Q: In your research, you use very modern tools such data models and simulations, but you also use Kepler’s 400-year-old laws of planetary motion. How much do you think the science of exoplanets has evolved over the last few centuries, or even over your career?

This composite image shows an exoplanet (the red spot on the lower left), orbiting the brown dwarf 2M1207 (centre). 2M1207b is the first directly imaged exoplanet and the first discovered orbiting a brown dwarf. It was imaged for the first time by the VLT in 2004.

Credit: ESO

A: It’s fascinating that shortly after the Copernican Revolution people had already begun to speculate about other Earths, changing people’s views about the uniqueness of our planet. For example, the 1686 book Entretiens sur la pluralité des mondes, written by Bernhard le Bovier de Fontenelle, was a dialogue about the plurality of worlds. But what’s changed is that today, we can now address these ideas scientifically. In the last 10 or 20 years, the field of exoplanet research has changed dramatically and unexpected discoveries have played a key role in the direction of our research — for example, the discovery that gas giant planets can exist close to their parent stars led us to the idea of planet migration. Equally exciting were the discoveries of planets like 2M1207b and the HR8799 system, which led to the idea of planet formation via disc fragmentation. It’s always exciting because it’s the unexpected results, not the expected ones, that change our views.

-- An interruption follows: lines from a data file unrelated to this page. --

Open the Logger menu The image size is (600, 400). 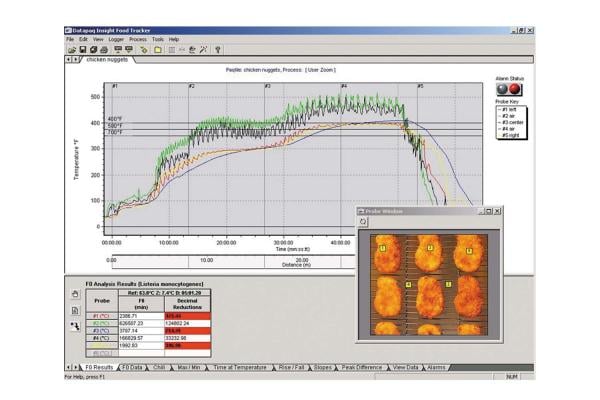(117, 39)
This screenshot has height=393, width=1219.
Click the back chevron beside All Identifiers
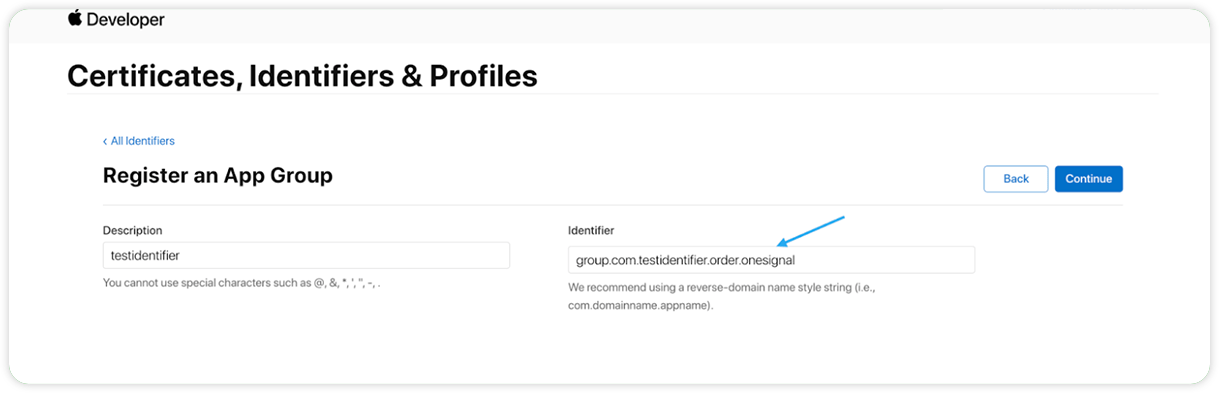point(105,141)
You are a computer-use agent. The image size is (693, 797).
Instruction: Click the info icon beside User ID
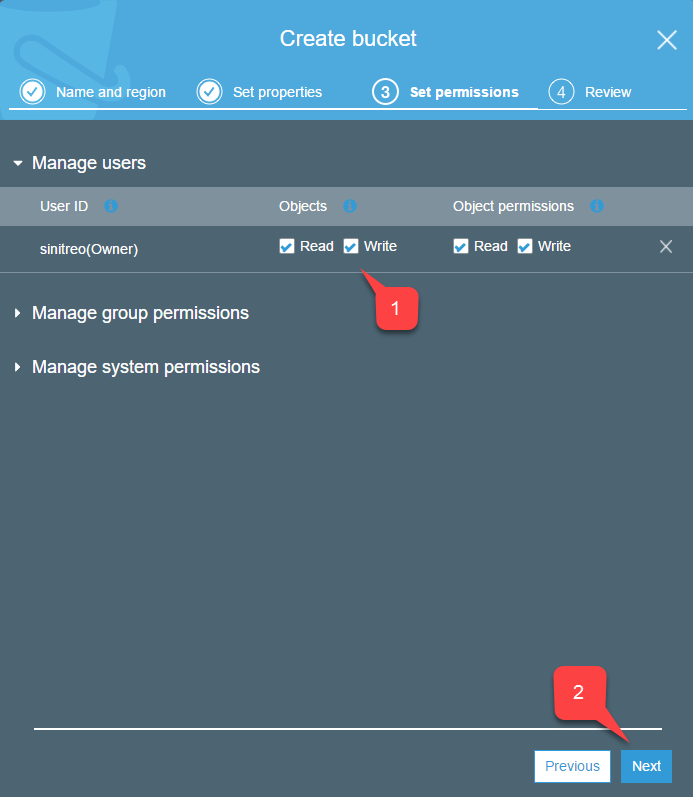click(111, 206)
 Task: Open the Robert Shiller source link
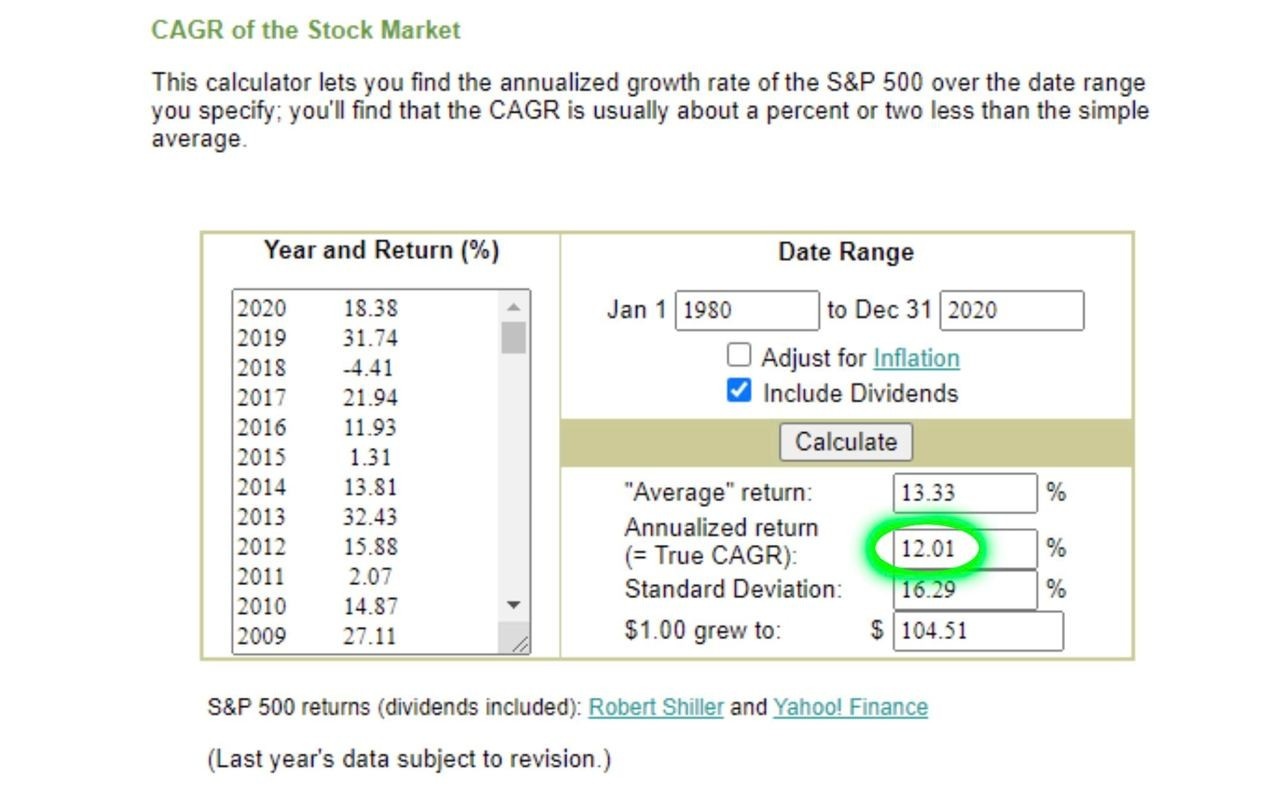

Q: What’s next for your research and for the study of planet formation in general?

A: Our next step in the near future is pretty clear to us. With the upcoming ESPRESSO instrument on ESO’s Very Large Telescope (VLT), we’ll have the chance to determine the masses of planets to a much higher accuracy than ever before, which should tell us if high-density planets like K2-106 are rare or common in the Universe. If the latter is the case, then our theory of planet formation will need to evolve in a new direction.

Over longer timescales, the study of planetary atmospheres will become a cornerstone in the story of planet formation. Exciting studies in this respect have been done with the VLT, but the big leap forward will certainly be the Extremely Large Telescope (ELT), which will allow us to study the atmospheres of smaller planets. Another aspect, which we’re only now beginning to study, is the evolution of planets. It’s truly thrilling to think that the ELT will have the capability to detect a lava planet, like the Earth shortly after it formed. It would be fascinating if we could really “see” how an Earth-like planet actually forms!